Activity => The job is to find each line in the entries holding the string "computer" and copy that line.
□ □ □ □ □
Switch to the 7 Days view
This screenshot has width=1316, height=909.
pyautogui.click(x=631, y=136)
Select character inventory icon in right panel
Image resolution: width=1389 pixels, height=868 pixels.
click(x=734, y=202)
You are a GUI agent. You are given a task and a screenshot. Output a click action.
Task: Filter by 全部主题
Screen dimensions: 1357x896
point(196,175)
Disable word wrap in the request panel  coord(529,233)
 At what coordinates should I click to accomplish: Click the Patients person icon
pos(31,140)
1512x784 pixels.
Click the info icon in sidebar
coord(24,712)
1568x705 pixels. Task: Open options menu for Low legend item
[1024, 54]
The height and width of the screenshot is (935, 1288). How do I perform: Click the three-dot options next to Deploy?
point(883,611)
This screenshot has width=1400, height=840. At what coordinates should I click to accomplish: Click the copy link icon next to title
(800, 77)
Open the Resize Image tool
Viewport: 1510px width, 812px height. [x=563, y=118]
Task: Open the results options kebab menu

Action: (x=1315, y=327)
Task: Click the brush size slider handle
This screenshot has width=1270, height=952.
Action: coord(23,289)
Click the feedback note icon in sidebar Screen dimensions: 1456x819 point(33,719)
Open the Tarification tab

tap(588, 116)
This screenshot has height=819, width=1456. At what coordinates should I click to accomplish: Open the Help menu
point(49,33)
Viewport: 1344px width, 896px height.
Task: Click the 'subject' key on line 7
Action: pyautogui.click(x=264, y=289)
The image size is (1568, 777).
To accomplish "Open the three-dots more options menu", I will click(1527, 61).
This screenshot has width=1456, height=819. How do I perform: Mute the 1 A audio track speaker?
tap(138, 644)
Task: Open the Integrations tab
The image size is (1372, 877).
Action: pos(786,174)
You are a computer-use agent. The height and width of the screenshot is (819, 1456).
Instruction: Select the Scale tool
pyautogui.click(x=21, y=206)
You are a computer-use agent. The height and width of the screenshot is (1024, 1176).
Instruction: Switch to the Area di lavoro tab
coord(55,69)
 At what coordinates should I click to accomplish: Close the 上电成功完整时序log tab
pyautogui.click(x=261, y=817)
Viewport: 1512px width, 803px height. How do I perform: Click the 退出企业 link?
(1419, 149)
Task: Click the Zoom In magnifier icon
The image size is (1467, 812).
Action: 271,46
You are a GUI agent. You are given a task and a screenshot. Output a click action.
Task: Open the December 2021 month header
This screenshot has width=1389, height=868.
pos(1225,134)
□ □ □ □ □
Task output =>
You are a computer-use agent. The height and width of the screenshot is (819, 1456).
You are a computer-use agent. The height and width of the screenshot is (1024, 1176).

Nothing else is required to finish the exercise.